L’émission La Foi Prise au Mot évoque une figure tout à fait fascinante : la reine de Saba. Débarquant à Jérusalem au beau milieu du Livre des Rois, elle impressionne le roi Salomon par sa richesse et lui offre des bois précieux dont il va se servir pour construire le Temple de Jérusalem. Qui est-elle ? Le livre ne le dit pas. Il n’en fallait pas plus pour en faire l’une des figures les plus mystérieuses de toute l’histoire biblique, dont se sont emparés tous les siècles : alors qu’elle est une femme, elle est riche, puissante comme le plus grand des rois d’Israël, et se présente comme son égal d’un point de vue intellectuel. « La reine de Saba est un personnage important aussi bien dans le judaïsme, que dans le christianisme et l’islam. Ce qui est curieux puisqu’elle n’est que brièvement évoquée, que ses origines sont mystérieuses et son rôle relativement secondaire dans les textes sacrés. Malgré tout, elle a exercé une profonde fascination au cours des siècles », remarque Emanuelle Pastore, enseignante en Bible à l’Institut Catholique de Paris. « La popularité de la reine de Saba, ou reine du Midi dans le nouveau Testament, ne s’est jamais démentie et on trouve un nombre impressionnant d’oeuvres qui la représente à commencer par la fameuse fresque de Piero della Francesca que l’on peut contempler dans la basilique de saint François en Italie », souligne Laura de Fuccia de Lederer, enseignante en Histoire de l’art à l’Institut Catholique de Paris.

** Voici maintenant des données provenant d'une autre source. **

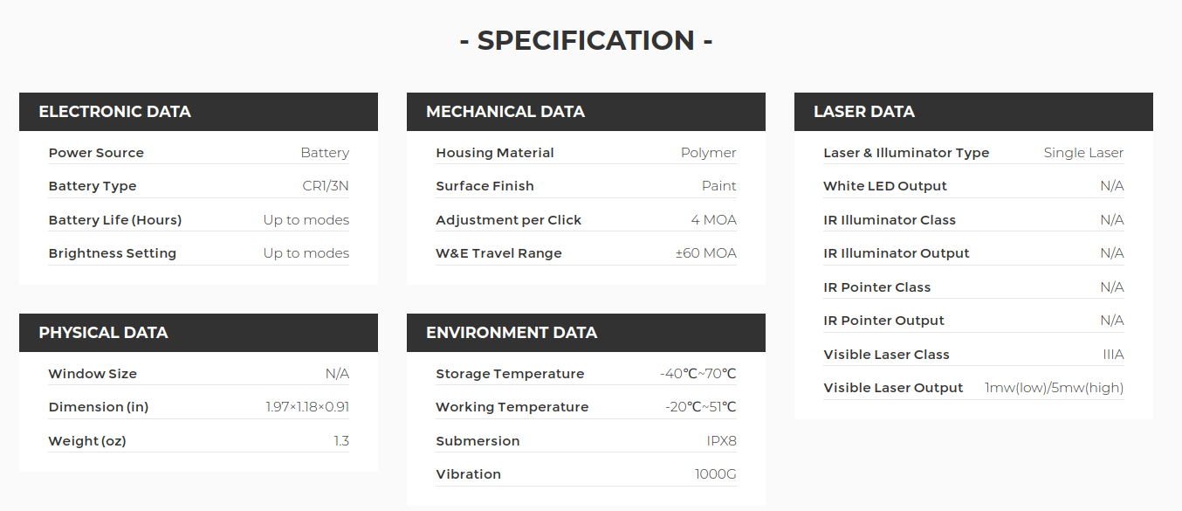1182x511 pixels.
Task: Click the SPECIFICATION page heading
Action: tap(586, 41)
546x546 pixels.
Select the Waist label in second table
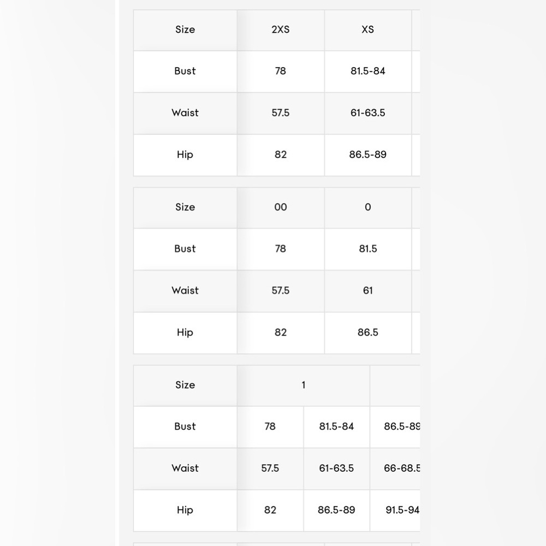[x=185, y=291]
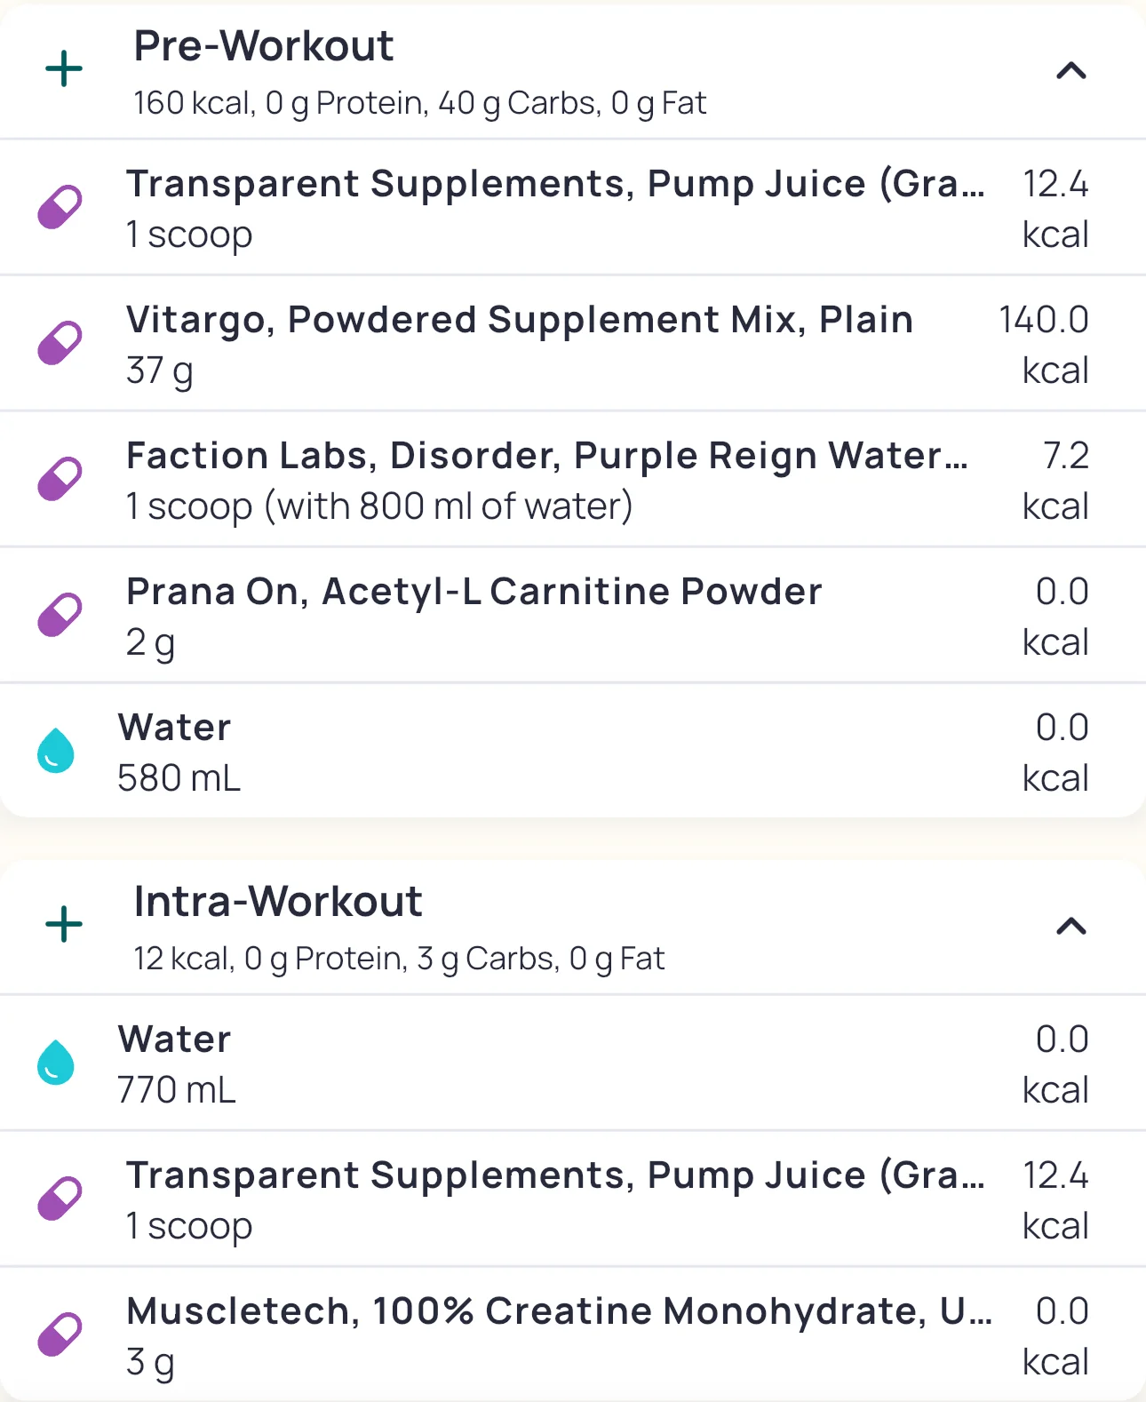Click the pill icon for Prana On Carnitine

pyautogui.click(x=60, y=615)
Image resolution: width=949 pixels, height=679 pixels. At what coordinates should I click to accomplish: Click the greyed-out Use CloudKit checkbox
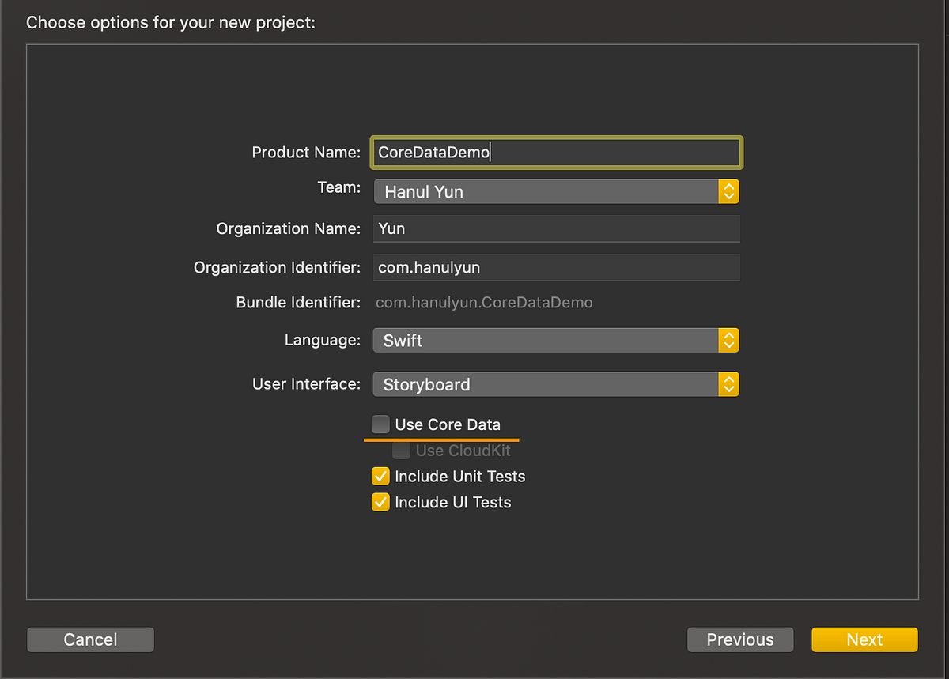(402, 451)
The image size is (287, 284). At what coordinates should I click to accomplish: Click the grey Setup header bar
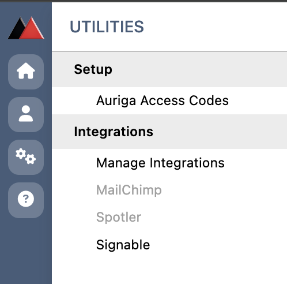169,69
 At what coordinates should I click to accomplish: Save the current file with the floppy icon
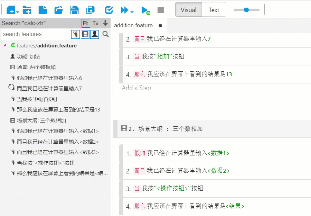pos(74,10)
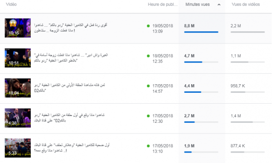Screen dimensions: 272x163
Task: Open Arabic title of the 4,7 M video
Action: point(71,58)
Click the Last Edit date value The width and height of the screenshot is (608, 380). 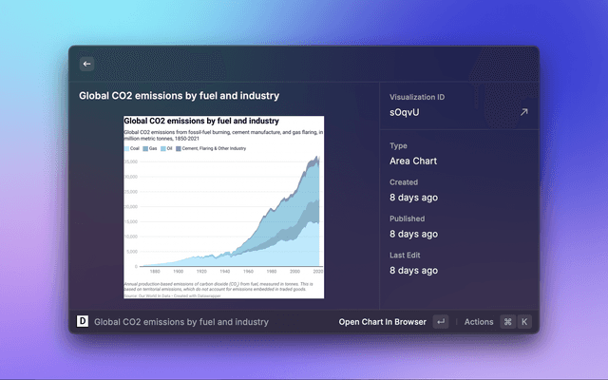point(414,270)
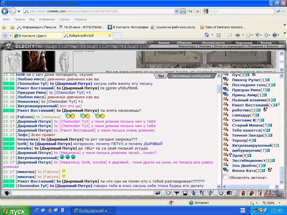Viewport: 287px width, 215px height.
Task: Open the Избранное menu
Action: coord(47,19)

L’épisode narré en 1 R 10,1-13 peut paraître « anecdotique » de prime abord : une reine très riche et très puissante parcourt environ 3,000 kilomètres à travers le désert pour relier Saba et Jérusalem, dans le seul but de mettre le roi Salomon à l’épreuve par des devinettes. Extasiée devant la sagesse et la richesse du roi d’Israël, elle lui offre des aromates, des pierres précieuses et cent vingt kikkar d’or – équivalant à environ quatre tonnes d’or – qu’elle a transporté à dos de chameaux. Salomon n’a pas à en rougir puisqu’il lui offre à son tour plus que la reine de Saba n’en avait apporté. La rencontre s’achève après cet échange de cadeaux somptueux et est immédiatement suivie du départ de la reine s’en retournant chez elle. Cette femme mystérieuse repart d’où elle est venue sans être sortie de son anonymat.

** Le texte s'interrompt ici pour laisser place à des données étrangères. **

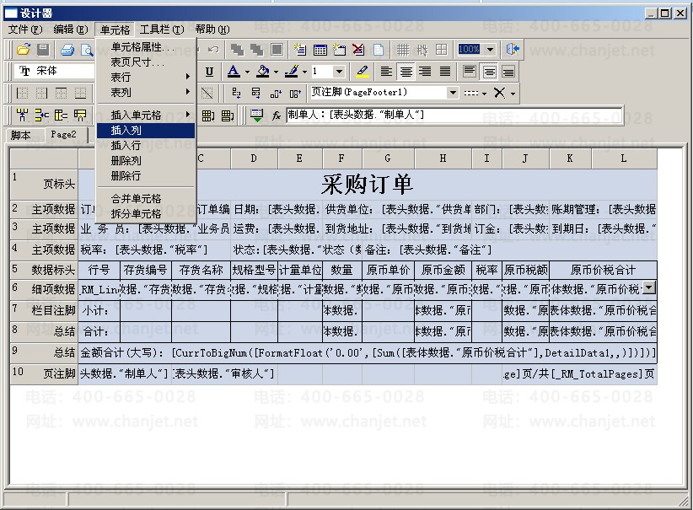This screenshot has height=510, width=693.
Task: Open the PageFooter1 band dropdown
Action: click(453, 93)
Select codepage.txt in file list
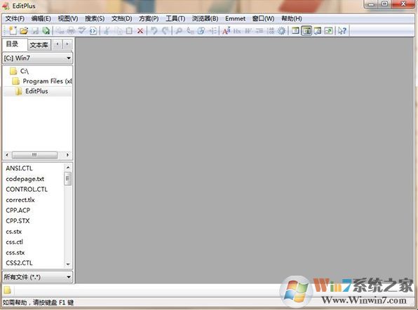This screenshot has height=310, width=418. 25,179
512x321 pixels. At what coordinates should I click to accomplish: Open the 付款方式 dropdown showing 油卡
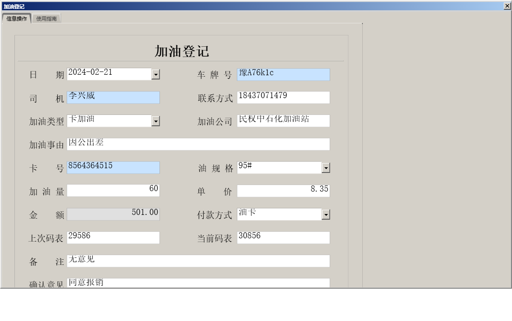click(x=326, y=214)
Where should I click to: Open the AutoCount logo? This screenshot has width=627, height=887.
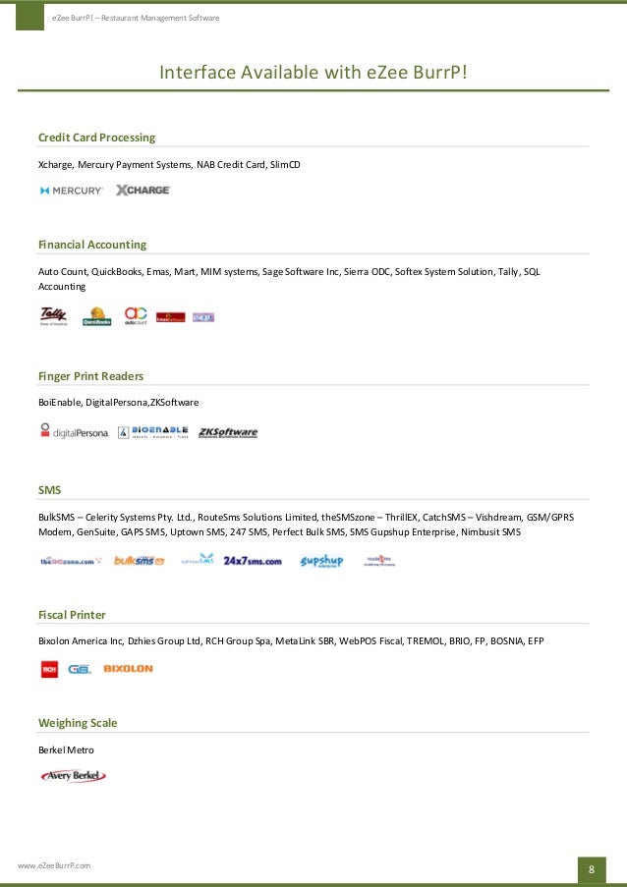(136, 315)
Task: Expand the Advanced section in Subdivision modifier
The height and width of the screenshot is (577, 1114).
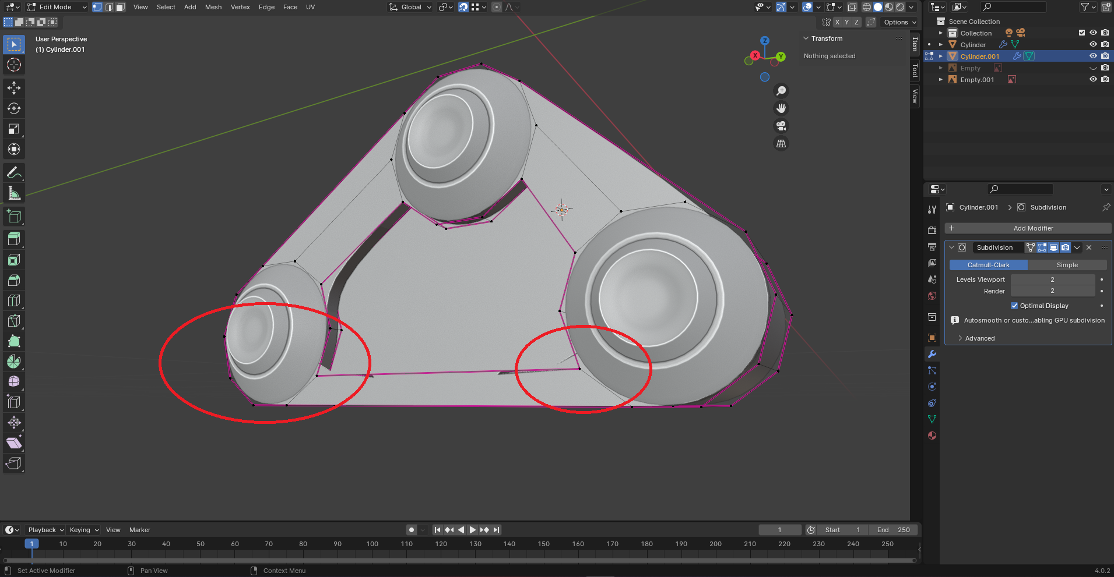Action: (979, 338)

L’épisode semble relever du conte de fée où le merveilleux se prête à toute sorte de poussées dans l’imaginaire ; ce dont témoignent les relectures post-bibliques. Que ce soit à travers la littérature juive ou coranique, le récit dynastique de l’Éthiopie du Xe siècle ap. J.-C. ou encore les légendes pieuses au Moyen‑Âge chrétien, on peut dire que la reine de Saba est devenue « un mythe littéraire ». Ce mythe a inspiré nombre d’artistes en particulier depuis le Moyen-Âge jusqu’à la Renaissance, avant de réveiller la flamme d’explorateurs comme Thomas-Joseph Arnaud en 1843 et André Malraux en 1934 voyageant au Yémen, la terre de l’ancien royaume de Saba. Comment ne pas citer les péplums sur Salomon et la reine de Saba – en 1913, en 1921, en 1952, puis en 1958 – présentant l’histoire sous un angle nettement romantique ? Ou encore, sous la plume de Flaubert, la tentation de saint Antoine, incarnée par la reine de Saba, tentant de réveiller le désir au cœur et au corps de l’ermite ?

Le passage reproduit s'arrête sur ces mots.